So if you think you want a customized jersey, but you're not sure how the jersey fits, or what the quality is like, I would recommend buying the blank jersey, getting it, trying it on, etc., and then returning it and exchanging it for a customized jersey.

About two weeks ago, when I wrote this post, I was comparing the quality of the new Reebok jerseys to old jerseys. I felt like the 2X was tighter than it used to be and the adhesive for the team emblems seemed stiff. The jersey just felt odd on me.

So this weekend, I pulled out all three hockey jerseys I own, to do a size and quality comparison.

First, the shoulder sizing:



Red = new Reebok/RBK "replica" jersey, XXL
White = older CCM XXL jersey (2004? 2006?)
Blue = new International (in this case, Suomi) team jersey 3XL

The neck holes are roughly the same size. I would say my favorite collar style is actually the new Reebok; it looks fairly sharp with the NHL logo at the bottom and accommodates a shirt underneath (be it button-up, turtleneck or other) quite nicely. The International jersey is squared slightly at the front, which looks and feels nice. I usually wear a Nike Dri-FIT mock-collar t-shirt underneath my hockey jersey, which has a nice thin fit, and I'm never overly hot wearing layers.

The shoulder seams on the International jersey (blue) fall about 2" below the curve of my shoulder. The CCM (white) jersey shoulder emblems lie about an inch below my shoulder curve, so they look good with their placement on my biceps. The RBK (red) jersey shoulder emblems are directly below my shoulder curve.



Length comparison: for this photo, I lined up the shoulders to see the difference in width/length along the hips. As you can see, the new Reebok (RBK/red) jersey, although the same size as the CCM (white) one, 2XL, is significantly smaller - a good 3-4" worth of material. The International jersey is 3XL, so it is reasonably larger than the other jerseys, but it also has the nice extra length and also the extra tail material. (My only complaint about the 3XL jersey is that the arms are super-long too, so I constantly have to shove the sleeves up my arms.)

It's interesting to note that the NHL rules list the max uniform size as 58 for regular players or 60 for goalies (roughly 3XL and 4XL), but fans almost never have the choice to buy jerseys or T-shirts in these sizes. I've seen fans wear some very tight jerseys in my time (and I'm talking about big & tall folks, not puck bunnies attempting to attract attention), and I have wondered why, in the face of a population that is proven to be increasing in physical size, sporting good manufacturers don't recognize that portion of the population.

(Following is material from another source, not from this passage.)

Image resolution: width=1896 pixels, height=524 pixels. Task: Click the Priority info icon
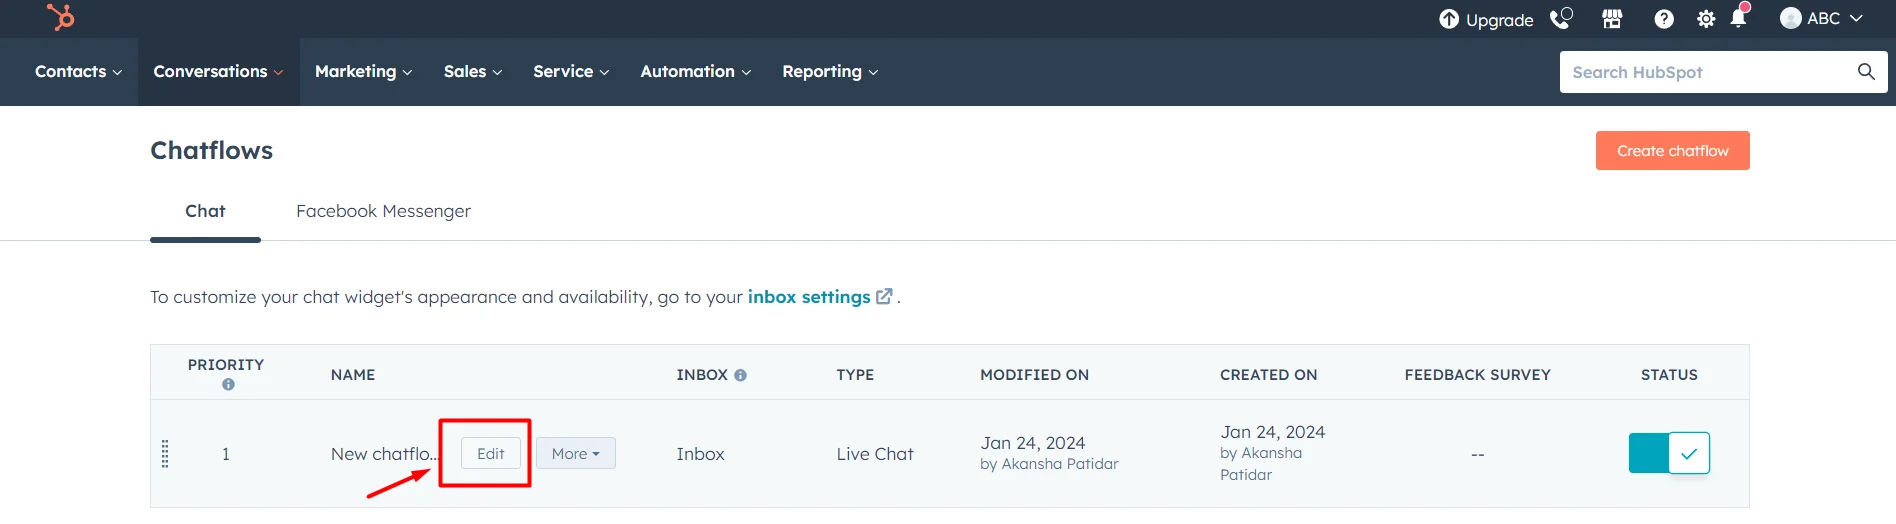coord(228,385)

Even if you had to custom-order it through the websites and/or pay slightly extra (like $2-$5) for the 3XL/4XL sizing, it would be worth it.



The one thing I do like about the new cut of the jersey is the venting, which means the shirt will not pull/stretch as much when you sit down.





One change from the old manufacturer to the new is that on the old jersey, the shoulder emblems were embroidered patches, and then glued onto the uniform. The new shoulder patches are stitched around the edges, but it is flat printing on the design.



The new sleeve numbers and the name and numbers on the back of the jersey are designed so they look like they're stitched, but they're ironed on, too. Now, once you wear and wash a jersey often enough, the various emblems/numbers, etc. will eventually - eventually - soften up.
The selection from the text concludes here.